[appeared in Kyouiku Katei Shinbun June 2000]
In March 2000 the European Schoolnet
completed a survey of ICT in education policies around Europe
In this survey each country was asked to provide basic information about the bodies and agencies responsible for education and ICT policy management, the numbers of schools, teachers and students, pupil/PC ratios, and schools connected to the networks.
The countries also report on issues like general ICT policy, major networking initiatives, online educational content, ICT in teaching and the curriculum, teacher training, and links to important resources.
The answers differ in focus and detail, so in the following I would like to summarise some of the issues raised in general and also point to differences in the approaches taken.
As for hardware equipment, figures for pupil-PC-rations are not
available in all of the countries. They range from 2,6/1 in Danish
vocational schools to 30/1 in Italy. Even less figures are available
for networked schools. Luxembourg states that all secondary schools
are connected to the national backbone by a permanent line, and 40% of
the primary schools are connected through a dial-up connection. The UK
report talks about 80% of all schools to be connected by April
2000. In Finland over 90% of the schools were already connected to
networks in 1999.
As for ICT staff, only the UK reports that in over 95% of the schools an ICT coordinator with 2-4 non-teaching hours per week is in charge of ICT affairs.

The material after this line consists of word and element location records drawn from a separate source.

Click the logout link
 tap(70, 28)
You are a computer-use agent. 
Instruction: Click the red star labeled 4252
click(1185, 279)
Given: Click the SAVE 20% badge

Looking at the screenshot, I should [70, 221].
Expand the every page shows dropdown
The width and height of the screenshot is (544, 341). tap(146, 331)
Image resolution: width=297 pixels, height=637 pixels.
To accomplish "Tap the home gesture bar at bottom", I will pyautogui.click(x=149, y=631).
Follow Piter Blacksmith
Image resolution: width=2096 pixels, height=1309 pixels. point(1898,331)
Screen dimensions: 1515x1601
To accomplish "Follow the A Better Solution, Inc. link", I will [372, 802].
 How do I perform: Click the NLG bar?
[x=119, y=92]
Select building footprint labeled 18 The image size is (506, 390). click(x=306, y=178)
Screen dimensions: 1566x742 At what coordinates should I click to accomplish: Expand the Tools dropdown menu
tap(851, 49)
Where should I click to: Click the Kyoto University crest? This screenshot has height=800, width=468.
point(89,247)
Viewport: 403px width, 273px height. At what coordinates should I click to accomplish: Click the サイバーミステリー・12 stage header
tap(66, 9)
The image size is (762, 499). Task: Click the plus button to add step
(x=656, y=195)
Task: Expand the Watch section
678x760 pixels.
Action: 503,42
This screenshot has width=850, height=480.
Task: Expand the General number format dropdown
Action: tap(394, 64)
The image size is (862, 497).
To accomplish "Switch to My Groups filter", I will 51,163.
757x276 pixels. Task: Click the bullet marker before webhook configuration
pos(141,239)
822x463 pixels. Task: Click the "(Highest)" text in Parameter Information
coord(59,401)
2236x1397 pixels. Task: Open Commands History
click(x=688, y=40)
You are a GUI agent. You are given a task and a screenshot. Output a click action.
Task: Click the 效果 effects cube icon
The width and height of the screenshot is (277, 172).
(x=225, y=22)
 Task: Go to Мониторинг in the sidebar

Some of the countries state national goals for networking the schools: Germany wants to equip all schools, vocational training centres and advanced training facilities with multimedia PCs and Internet connections by 2001. The UK aims at connecting all schools, colleges, universities and libraries and as many communiy centres as possible until 2002. Portugal mentiones the connection of all primary schools and kindergartens within the current planning period of 2000-2006.
Teacher training is a major issue in all of the reports:
In the UK about 90% of the teachers received ICT related training during the last 2 years. 65% of the teachers report to feel confident using ICT in the classroom.
In Denmark about 20% of all teachers in primary and lower secondary education have signed up for a pedagogical ICT driver's license. In teacher training colleges approximately 50% take this course. In Finland a five week in-service training program related to information society issues has been taken by about 10,000 teachers between 1996 and 1999. Until 2004 50% of the teaching staff on all levels is expected to acquire good ICT skills.
In Sweden since 1996 a law requests basic ICT skills, including use in teaching, from all newly educated teachers.
Some countries provide special equipment for teachers:
In Luxembourg teachers get home access to the National Network for Education and Research, in Sweden those who complete a special training program receive a multimedia PC for use at home, and in the UK teachers can buy discouted PCs. In Germany AOL announced an initiative for free home access for teachers and reduced access for students.
But although effort is being put into teacher training, the actual use of ICT in daily teaching remains an aim for the future. Even in a country like Finland, where thanks to a good technological infrastructure and successful pilot projects in 1998 half of the teachers surveyed reported to use ICT for preparation of their lessons, only about 20% used ICT in their daily teaching.
Concerning curricula and educational goals the study reports:
In Denmark ICT has to be integrated in all subjects from grade 1 to 12 where relevant. In Finland the curricula also require that all pupils in comprehensive schools shall acquire basic ICT skills, integrated in a variety of subjects. Media literacy shall become part of general Finnish education by the year 2004. Luxembourg has a "PC-Driving-Licence" for all students at the secondary school entry level. In the UK the national curriculum for all pupils aged 5-16 includes ICT now (in secondary school as a special subject) and the aim is to give most school leavers a good understanding of ICT by 2002.
In some of the reports educational affairs are seen in a broader social context. E.g. the reports from Finland, Sweden and the UK especially stress the issue of equal access for all citizens and on all educational levels. Germany has special initiatives for women in IT. And Norway reports about its long term approach with close cooperation between the authorities and educational institutions.